It was hardly the first time there had been an enticing lead. But this small scrap of intelligence turned out to be a breakthrough. Mark Bowden describes the scene in his new book, The Finish: The Killing of Osama bin Laden — and he details everything that it took to get to that moment, from presidential briefings to the history of drones.

Bowden, whose previous books include Black Hawk Down, tells NPR's Renee Montagne that the nature of warfare has changed dramatically since the terrorist attacks of Sept. 11, 2001. "The United States military and intelligence apparatus was, certainly in 2001, still a product of the Cold War," he says.

"The enemy that we faced during the Cold War was the U.S.S.R. and countries that could potentially pose a threat to the United States; and their missile silos, their bases and whatnot were very easy to find, but were pretty much hard targets," he says.

By contrast, Bowden says, the men behind Sept. 11 were relatively unguarded — but fantastically difficult to track down.

Computers played an enormous role in "connecting the dots" in the hunt for terrorists, Bowden says, partly because they're great at picking patterns out of chaos.

"So, literally, the United States began, very soon after 9/11, essentially throwing every scrap of data into an enormous database, and then went about developing software that can sort through this enormous database, and also make sense out of lots of different kinds of data," he says.

Computers made it easy, for example, to monitor the movements of a terrorist organization by tracking the trips made by its vehicles.

"I think speed is also crucial here," Bowden says. "A team of special operators in Iraq suddenly could conduct a raid, and within minutes of that raid have secondary targets given to them from information they gathered on site, which enabled them to get inside what they call the 'information cycle' of the enemy.
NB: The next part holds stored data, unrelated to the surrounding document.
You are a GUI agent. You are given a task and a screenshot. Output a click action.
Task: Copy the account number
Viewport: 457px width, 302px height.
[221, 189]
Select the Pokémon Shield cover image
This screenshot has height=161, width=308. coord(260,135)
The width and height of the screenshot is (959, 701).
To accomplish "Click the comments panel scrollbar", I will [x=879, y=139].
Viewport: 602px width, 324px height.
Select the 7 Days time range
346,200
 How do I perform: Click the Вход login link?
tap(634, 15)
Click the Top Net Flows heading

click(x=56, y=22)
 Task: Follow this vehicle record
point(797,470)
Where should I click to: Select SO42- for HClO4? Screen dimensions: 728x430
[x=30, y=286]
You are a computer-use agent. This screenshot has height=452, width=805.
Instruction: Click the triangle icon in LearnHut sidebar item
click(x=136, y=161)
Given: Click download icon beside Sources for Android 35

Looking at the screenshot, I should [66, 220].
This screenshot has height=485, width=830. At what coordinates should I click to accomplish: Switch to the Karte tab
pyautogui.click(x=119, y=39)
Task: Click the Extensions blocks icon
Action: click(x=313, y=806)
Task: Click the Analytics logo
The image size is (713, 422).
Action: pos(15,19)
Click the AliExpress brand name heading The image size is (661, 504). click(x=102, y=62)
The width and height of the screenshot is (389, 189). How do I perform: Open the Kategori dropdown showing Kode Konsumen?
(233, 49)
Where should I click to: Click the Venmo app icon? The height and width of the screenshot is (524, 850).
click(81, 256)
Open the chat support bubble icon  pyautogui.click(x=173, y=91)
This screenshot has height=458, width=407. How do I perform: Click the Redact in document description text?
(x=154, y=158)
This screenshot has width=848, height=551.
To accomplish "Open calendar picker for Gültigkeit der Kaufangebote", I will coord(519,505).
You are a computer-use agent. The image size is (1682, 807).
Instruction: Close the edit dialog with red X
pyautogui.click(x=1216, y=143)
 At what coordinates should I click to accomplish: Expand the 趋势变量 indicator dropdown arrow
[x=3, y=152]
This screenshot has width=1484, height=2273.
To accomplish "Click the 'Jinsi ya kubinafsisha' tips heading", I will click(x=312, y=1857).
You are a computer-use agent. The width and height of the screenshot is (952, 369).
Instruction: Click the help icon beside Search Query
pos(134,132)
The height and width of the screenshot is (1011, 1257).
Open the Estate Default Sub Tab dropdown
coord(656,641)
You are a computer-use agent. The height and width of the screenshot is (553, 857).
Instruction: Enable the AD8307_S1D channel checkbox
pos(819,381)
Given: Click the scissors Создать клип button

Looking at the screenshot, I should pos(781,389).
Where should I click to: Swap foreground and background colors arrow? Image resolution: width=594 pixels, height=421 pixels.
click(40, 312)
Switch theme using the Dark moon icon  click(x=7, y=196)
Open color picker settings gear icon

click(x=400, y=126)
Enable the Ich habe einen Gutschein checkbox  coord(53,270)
So this is just extremely helpful and really started taking apart al-Qaida."

It was that technology, that speed, that helped U.S. forces catch up to bin Laden, when the CIA managed to track a man who appeared to be serving as a courier for bin laden.

"He ... and his brother, who both lived on that compound, took extraordinary precautions, you know. They would burn their garbage on site, they would drive for an hour or more away from the compound before they would make a phone call. When they got on the phone to even their closest family members, they lied about what country they were in or where they were," Bowden says. "And so those were all suspicious things. And then when they looked at the size of the compound in Abbotabad, they realized that there was possibly someone other than the brothers themselves hiding there."

In that compound, bin Laden was living a simple, cramped and lonely life. "Other than going outside and pacing in the garden, he never really left," Bowden says. "There were people living in that compound who had never seen him before. So he was about as deep into hiding as you can be without actually being in a hole somewhere."

Bowden describes bin Laden's death in detail in The Finish, though his account has been slightly contradicted by one of the Navy SEALs who was on the mission.

"I was actually pretty pleased that it confirmed like 98 percent of what I had learned, but there were some minor discrepancies, and of course the most significant one was the sequence of bullets that actually killed bin Laden," Bowden says. "The minor disparities will be sorted out in time, but essentially, the story hasn't changed that much."